Written task: Please copy all of the items below word for word.

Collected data
● ● ● ● ● ● ●
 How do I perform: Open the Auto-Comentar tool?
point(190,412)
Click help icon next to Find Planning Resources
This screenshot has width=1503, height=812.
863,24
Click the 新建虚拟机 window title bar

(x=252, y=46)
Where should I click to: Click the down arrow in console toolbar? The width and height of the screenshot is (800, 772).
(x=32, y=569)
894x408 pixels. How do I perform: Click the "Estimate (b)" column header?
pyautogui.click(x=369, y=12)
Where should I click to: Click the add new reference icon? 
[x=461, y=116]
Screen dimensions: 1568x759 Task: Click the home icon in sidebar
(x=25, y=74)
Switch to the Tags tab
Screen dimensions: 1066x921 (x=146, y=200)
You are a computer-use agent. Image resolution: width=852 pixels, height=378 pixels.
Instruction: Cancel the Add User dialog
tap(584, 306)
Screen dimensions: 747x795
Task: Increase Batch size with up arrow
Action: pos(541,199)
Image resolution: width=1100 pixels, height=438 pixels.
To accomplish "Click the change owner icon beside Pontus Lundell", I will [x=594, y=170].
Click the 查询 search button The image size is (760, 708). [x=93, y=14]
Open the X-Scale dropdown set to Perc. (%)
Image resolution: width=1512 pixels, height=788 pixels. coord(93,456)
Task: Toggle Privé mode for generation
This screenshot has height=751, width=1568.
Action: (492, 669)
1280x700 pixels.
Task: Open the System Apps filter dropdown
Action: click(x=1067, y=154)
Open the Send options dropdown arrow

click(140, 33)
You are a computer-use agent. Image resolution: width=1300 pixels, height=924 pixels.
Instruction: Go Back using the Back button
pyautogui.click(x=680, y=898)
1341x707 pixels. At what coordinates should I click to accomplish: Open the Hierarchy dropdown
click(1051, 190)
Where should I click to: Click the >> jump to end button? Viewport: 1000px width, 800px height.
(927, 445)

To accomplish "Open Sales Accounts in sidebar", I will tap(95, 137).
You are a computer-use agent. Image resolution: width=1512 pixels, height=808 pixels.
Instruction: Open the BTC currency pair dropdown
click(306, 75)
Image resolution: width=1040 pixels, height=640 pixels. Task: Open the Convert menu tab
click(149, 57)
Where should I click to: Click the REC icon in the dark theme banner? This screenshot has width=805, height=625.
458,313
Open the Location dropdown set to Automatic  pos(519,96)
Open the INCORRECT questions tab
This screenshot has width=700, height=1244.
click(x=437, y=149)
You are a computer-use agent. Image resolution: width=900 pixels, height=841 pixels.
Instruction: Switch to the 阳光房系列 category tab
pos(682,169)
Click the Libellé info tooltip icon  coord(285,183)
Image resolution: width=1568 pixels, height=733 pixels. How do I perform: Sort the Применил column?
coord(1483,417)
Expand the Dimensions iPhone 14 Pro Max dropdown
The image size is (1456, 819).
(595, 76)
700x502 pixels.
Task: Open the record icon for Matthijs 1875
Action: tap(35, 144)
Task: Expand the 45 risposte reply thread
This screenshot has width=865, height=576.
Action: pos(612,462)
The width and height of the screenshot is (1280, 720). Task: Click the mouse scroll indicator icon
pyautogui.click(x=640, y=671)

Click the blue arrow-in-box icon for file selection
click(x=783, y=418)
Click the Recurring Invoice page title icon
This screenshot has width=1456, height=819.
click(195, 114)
● ● ● ● ● ● ●
Output:
 How do I perform: Open the Auto-Comentar tool?
point(190,412)
Click help icon next to Find Planning Resources
This screenshot has width=1503, height=812.
863,24
Click the 新建虚拟机 window title bar

(x=252, y=46)
Where should I click to: Click the down arrow in console toolbar? The width and height of the screenshot is (800, 772).
(x=32, y=569)
894x408 pixels. How do I perform: Click the "Estimate (b)" column header?
pyautogui.click(x=369, y=12)
Where should I click to: Click the add new reference icon? 
[x=461, y=116]
Screen dimensions: 1568x759 Task: Click the home icon in sidebar
(x=25, y=74)
Switch to the Tags tab
Screen dimensions: 1066x921 (x=146, y=200)
You are a computer-use agent. Image resolution: width=852 pixels, height=378 pixels.
Instruction: Cancel the Add User dialog
tap(584, 306)
Screen dimensions: 747x795
Task: Increase Batch size with up arrow
Action: pos(541,199)
Image resolution: width=1100 pixels, height=438 pixels.
To accomplish "Click the change owner icon beside Pontus Lundell", I will [x=594, y=170].
Click the 查询 search button The image size is (760, 708). [x=93, y=14]
Open the X-Scale dropdown set to Perc. (%)
Image resolution: width=1512 pixels, height=788 pixels. coord(93,456)
Task: Toggle Privé mode for generation
This screenshot has height=751, width=1568.
Action: (492, 669)
1280x700 pixels.
Task: Open the System Apps filter dropdown
Action: click(x=1067, y=154)
Open the Send options dropdown arrow

click(140, 33)
You are a computer-use agent. Image resolution: width=1300 pixels, height=924 pixels.
Instruction: Go Back using the Back button
pyautogui.click(x=680, y=898)
1341x707 pixels. At what coordinates should I click to accomplish: Open the Hierarchy dropdown
click(1051, 190)
Where should I click to: Click the >> jump to end button? Viewport: 1000px width, 800px height.
(927, 445)

To accomplish "Open Sales Accounts in sidebar", I will tap(95, 137).
You are a computer-use agent. Image resolution: width=1512 pixels, height=808 pixels.
Instruction: Open the BTC currency pair dropdown
click(306, 75)
Image resolution: width=1040 pixels, height=640 pixels. Task: Open the Convert menu tab
click(149, 57)
Where should I click to: Click the REC icon in the dark theme banner? This screenshot has width=805, height=625.
458,313
Open the Location dropdown set to Automatic  pos(519,96)
Open the INCORRECT questions tab
This screenshot has width=700, height=1244.
click(x=437, y=149)
You are a computer-use agent. Image resolution: width=900 pixels, height=841 pixels.
Instruction: Switch to the 阳光房系列 category tab
pos(682,169)
Click the Libellé info tooltip icon  coord(285,183)
Image resolution: width=1568 pixels, height=733 pixels. How do I perform: Sort the Применил column?
coord(1483,417)
Expand the Dimensions iPhone 14 Pro Max dropdown
The image size is (1456, 819).
(595, 76)
700x502 pixels.
Task: Open the record icon for Matthijs 1875
Action: tap(35, 144)
Task: Expand the 45 risposte reply thread
This screenshot has width=865, height=576.
Action: pos(612,462)
The width and height of the screenshot is (1280, 720). Task: Click the mouse scroll indicator icon
pyautogui.click(x=640, y=671)

Click the blue arrow-in-box icon for file selection
click(x=783, y=418)
Click the Recurring Invoice page title icon
This screenshot has width=1456, height=819.
click(195, 114)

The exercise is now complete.